Dress for the weather if you go out (but stay in if you can)
- If you are going to be doing physical activity, make sure to wear a base (next-to-skin) layer made to “wick” moisture, according to online advice from the outdoor store REI. Materials that wick moisture, including synthetics such as nylon and polyester and natural fibers such as silk and merino wool, help keep your skin dry and avoid you becoming chilled or hypothermic, the advice says. On top of that base layer should be a middle layer that insulates and an outer layer that shields you from the snow. And don’t forget a hat, gloves, thick socks and waterproof — or at least water-resistant — shoes or boots.
- Start with a warm-up, which can help you avoid injury: Try these, repeating each in three sets of 10: jumping jacks; a standing squat (stand with feet a shoulder-width apart, bending your knees to 90 degrees like you are seated in a chair, then stand back up); lunges (feet shoulder-width apart, step forward 2 feet with one leg, bending to about 90 degrees and not letting the bent knee go over your toes, return to stand back up and put your feet together, then switch legs).
- Make sure your snow-shoveling form doesn’t put your body at risk: Bend at the knee and lift with your legs — not your back. Don’t let snow pile up (it’s harder to clear later on).
- Consider finding help. You shouldn’t be shoveling if you’re having trouble breathing, experiencing chest pains or have an uncontrolled heart condition. Shoveling despite any of these could prove fatal. If you feel persistent shortness of breath, chest pressure, palpitations, or feeling like your heart is racing or beating irregularly, seek emergency help.
Driving (if you must)
- Driving in perilous weather is dangerous, but if you absolutely can’t avoid it, consider bringing along supplies for the vehicle like a collapsible shovel, along with an ice scraper and broom, a phone charger, first-aid kid and other emergency supplies in the vehicle in case you get stuck, according to AAA Northeast.
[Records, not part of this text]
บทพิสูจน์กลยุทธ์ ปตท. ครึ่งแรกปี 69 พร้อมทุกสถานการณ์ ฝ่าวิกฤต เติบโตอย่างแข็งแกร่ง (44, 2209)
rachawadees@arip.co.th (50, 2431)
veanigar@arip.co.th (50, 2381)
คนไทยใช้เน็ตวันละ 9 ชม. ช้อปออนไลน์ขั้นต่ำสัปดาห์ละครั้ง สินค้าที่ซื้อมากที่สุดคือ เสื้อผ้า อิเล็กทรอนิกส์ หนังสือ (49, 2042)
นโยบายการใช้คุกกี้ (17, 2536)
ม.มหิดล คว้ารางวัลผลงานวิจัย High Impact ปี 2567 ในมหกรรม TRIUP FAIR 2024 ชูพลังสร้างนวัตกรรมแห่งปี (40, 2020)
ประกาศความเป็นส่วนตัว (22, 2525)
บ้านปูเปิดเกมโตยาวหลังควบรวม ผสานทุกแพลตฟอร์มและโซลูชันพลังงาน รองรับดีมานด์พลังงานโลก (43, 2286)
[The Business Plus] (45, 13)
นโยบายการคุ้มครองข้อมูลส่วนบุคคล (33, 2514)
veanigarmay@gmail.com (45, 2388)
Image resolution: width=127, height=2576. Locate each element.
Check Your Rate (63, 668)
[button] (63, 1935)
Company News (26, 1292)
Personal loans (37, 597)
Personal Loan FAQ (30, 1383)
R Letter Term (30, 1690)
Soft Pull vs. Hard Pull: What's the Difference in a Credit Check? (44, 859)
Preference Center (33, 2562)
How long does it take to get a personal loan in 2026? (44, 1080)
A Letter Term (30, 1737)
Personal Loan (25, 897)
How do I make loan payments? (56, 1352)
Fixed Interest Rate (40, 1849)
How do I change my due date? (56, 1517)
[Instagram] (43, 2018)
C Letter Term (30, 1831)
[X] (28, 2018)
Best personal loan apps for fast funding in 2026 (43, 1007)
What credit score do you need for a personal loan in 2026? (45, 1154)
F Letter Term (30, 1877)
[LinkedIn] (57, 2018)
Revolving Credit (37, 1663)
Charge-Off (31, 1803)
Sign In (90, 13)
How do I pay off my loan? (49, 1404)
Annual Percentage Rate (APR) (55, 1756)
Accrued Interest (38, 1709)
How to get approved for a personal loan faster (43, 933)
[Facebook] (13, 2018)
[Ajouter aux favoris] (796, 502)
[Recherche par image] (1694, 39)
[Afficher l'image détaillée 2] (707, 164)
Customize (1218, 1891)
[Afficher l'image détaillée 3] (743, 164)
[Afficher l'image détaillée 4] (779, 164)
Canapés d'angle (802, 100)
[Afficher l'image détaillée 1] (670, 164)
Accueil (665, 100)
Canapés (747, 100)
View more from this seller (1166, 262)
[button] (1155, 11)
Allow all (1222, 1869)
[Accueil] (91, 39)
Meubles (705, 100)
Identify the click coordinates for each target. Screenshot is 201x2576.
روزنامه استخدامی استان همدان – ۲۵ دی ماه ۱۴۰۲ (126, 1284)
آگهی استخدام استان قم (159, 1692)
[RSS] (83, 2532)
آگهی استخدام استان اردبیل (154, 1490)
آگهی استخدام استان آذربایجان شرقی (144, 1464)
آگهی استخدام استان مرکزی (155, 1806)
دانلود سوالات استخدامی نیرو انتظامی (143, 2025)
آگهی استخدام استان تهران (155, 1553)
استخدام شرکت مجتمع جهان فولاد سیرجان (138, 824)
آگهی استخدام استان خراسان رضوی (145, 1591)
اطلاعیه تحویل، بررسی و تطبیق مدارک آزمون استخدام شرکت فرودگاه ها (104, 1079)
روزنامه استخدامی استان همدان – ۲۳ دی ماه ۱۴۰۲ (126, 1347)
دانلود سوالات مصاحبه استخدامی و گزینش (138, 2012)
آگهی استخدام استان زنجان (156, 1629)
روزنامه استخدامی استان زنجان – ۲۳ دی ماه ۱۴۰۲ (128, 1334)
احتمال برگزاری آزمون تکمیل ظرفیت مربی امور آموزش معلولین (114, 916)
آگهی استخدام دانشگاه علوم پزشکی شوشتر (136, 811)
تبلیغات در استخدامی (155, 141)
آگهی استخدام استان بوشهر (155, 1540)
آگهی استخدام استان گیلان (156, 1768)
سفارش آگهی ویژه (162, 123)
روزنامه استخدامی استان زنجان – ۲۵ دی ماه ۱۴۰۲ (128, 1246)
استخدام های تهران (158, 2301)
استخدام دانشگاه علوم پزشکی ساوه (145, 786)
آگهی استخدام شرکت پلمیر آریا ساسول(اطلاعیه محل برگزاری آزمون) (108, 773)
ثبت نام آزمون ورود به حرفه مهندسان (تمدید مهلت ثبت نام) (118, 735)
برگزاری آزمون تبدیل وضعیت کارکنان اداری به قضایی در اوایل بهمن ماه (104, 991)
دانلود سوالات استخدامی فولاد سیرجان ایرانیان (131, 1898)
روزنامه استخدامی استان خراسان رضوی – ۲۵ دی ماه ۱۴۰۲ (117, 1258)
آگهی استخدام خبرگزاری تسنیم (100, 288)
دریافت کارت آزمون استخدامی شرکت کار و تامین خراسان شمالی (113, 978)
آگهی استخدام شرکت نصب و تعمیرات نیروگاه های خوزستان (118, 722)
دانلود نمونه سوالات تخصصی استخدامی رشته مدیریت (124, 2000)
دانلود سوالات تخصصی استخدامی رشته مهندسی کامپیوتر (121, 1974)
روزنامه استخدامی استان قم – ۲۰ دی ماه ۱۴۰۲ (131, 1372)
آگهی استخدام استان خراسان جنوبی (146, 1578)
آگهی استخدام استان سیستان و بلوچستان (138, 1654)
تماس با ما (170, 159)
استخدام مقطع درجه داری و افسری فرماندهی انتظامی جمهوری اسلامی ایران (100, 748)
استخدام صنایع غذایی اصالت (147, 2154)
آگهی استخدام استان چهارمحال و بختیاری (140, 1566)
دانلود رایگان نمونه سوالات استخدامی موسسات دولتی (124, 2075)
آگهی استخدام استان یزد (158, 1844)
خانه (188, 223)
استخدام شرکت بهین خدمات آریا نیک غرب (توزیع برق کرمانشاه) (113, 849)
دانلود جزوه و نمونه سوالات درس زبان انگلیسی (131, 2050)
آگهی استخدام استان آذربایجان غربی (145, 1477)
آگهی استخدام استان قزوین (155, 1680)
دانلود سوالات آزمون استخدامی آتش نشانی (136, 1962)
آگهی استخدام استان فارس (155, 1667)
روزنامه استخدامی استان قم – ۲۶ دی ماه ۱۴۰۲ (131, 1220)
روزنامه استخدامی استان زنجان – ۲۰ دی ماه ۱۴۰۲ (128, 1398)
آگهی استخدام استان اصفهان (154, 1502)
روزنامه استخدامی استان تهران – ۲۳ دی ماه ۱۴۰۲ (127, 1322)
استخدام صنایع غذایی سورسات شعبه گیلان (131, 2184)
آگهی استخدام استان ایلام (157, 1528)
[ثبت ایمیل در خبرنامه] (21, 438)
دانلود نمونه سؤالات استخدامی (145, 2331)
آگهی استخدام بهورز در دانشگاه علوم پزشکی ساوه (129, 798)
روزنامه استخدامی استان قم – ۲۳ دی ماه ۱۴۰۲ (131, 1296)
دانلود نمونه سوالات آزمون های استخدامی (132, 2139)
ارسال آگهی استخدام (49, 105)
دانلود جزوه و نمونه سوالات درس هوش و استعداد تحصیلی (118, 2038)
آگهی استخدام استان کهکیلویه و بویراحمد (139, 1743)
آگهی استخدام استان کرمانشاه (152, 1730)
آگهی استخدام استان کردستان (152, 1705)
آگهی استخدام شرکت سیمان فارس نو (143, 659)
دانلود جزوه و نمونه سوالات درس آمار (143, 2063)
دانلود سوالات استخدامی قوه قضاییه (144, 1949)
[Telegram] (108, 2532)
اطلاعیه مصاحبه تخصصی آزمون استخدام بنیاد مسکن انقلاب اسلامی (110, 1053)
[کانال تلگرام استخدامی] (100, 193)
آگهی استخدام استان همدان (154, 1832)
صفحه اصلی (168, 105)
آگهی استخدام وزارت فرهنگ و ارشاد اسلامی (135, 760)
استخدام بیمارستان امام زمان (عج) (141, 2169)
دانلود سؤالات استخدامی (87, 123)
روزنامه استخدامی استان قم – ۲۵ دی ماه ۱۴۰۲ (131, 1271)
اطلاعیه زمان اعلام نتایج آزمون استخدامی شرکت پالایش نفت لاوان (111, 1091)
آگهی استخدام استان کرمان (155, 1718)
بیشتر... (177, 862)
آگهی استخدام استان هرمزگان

- Don’t use cruise control in the snow; you need to stay alert. Go slow so that you can retain control if you start to skid off course. Do your best to maintain 8 to 10 seconds of distance between your vehicle and the vehicle in front of you. That way, it’s easier to stop if you must.
- If you get stuck while driving in the snow, try slowly rocking the vehicle. Ease forward in low gear (for automatic transmission) or in second gear (for manual transmission). Then, when the vehicle won’t go forward, release the accelerator to let the vehicle roll back. “When the vehicle stops its backward motion, apply minimum pressure on the accelerator again. Repeat these actions in rapid succession until the vehicle rolls free,” according to AAA, which cautions: “do not rock the vehicle for prolonged periods as serious damage to the automatic transmission or clutch may occur.”
About that roof …
- Especially on low-pitched or flat roofs, accumulated snow can cause collapses. Don’t climb onto the roof until the storm has passed to start removing snow, particularly in high winds or other blizzard conditions.
- Be sure to use a spotter when you go up there.
- Signs of collapse include a sagging roof, bad leaks, cracks, bends, ripples or popping sounds.
- Find more tips by Googling “FEMA P-957, Snow Load Safety Guide”
- Consider hiring a professional.
- Shut off water that flows to the outside, then drain remaining water from the outside spigot.
- If you won’t be home during the storm, leave the heat on, set to a temperature of no less than 55 degrees Fahrenheit.
- “Open cabinet doors to allow heat to get to un-insulated pipes under sinks and appliances near exterior walls,” according to online advice from the insurance company State Farm.